The Three Cultures Foundation presents its new exhibition, 'The Secret Garden', an exhibition by the artist Teresa Esteban in which she vindicates the study of mathematics in Islam as the source of its main themes: arithmetic, geometry, astronomy and music.
The Secret Garden' is made up of some thirty pieces, mostly in marble, together with some mixed media creations on paper or wood. With this exhibition, Teresa Esteban develops her own vocabulary, fascinated by architecture and uninhabited spaces and passageways, such as staircases and corridors, where the human element is in transit, places that summon the presence of absence.
Her work in wood is slow, orderly and exquisite with a double formal play between the austere appearance of the exterior of the pieces and the expressive, irregular, sombre and stormy interiors. Hence its mysterious and disturbing character. Her sculptures are undoubtedly landscapes, although they do not seem to be a possible terrain for sculpture.

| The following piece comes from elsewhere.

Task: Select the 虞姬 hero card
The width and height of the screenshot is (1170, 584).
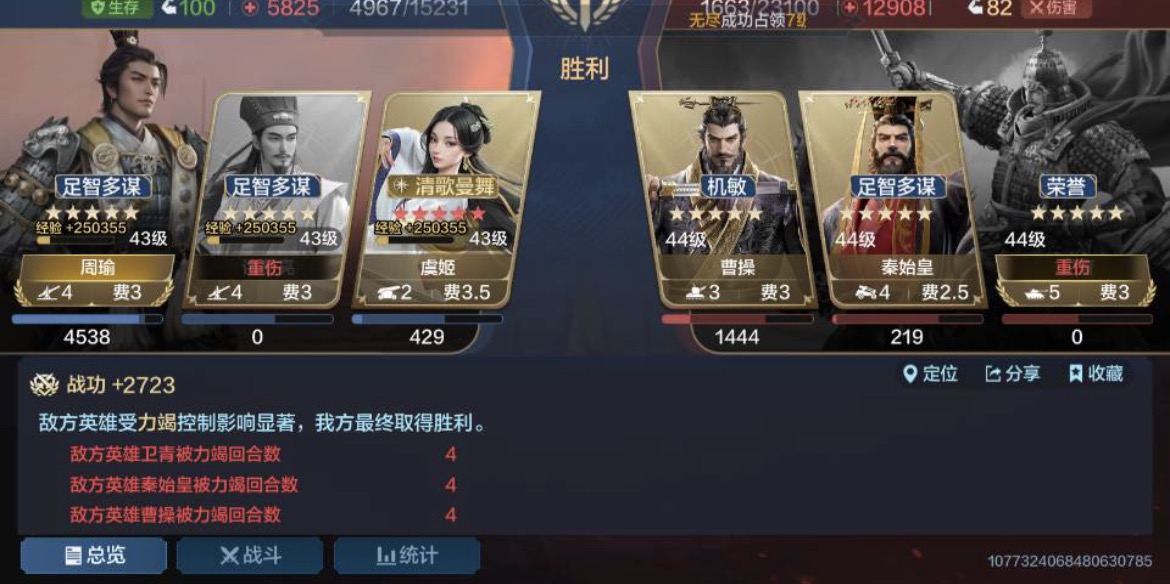Action: click(x=445, y=199)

This exhibition evokes those gardens in which geometry has also been applied, which are articulated in a set of squares that rotate, forming star-shaped polygons in which the paving is mixed in different materials with a predominance of fresh marble that reflects the light. As the art critic Miguel Cereceda states, "the elements used by Teresa Esteban are indirect evocations of vegetation, water and the garden, through marble and tin. But her work also invokes the celestial vault, through architectures drawn from Islamic and Jewish vaults, and the image of temples and spaces of prayer and meditation: synagogues, cathedrals and mosques, in which recollection, silence and contemplation invite reconciliation". "For these three cultures (Judaism, Christianity and Islam), the image of the garden is also a common, founding myth of origin. It is not only the place of the origin and creation of man, but also the place of arrival: the promised land, paradise. (...). This is why Teresa Esteban has decided to stage in the image of the garden the possibility of a real space of peace, love and reconciliation between the three cultures. She has done so deliberately, without transgressing the strict prohibition of images and idols, imposed by Abraham and Moses, reiterated by Paul of Tarsus and repeated again by Mohammed".
Miguel Cereceda is a Spanish art theorist and critic. Professionally, he is a professor of Aesthetics and Theory of the Arts at the Universidad Autónoma de Madrid.
The exhibition will be shown at the Tres Culturas headquarters, the Hassan II Pavilion, Seville, from June 10 to September 9.
Monday to Thursday, from 08.30 to 20.00.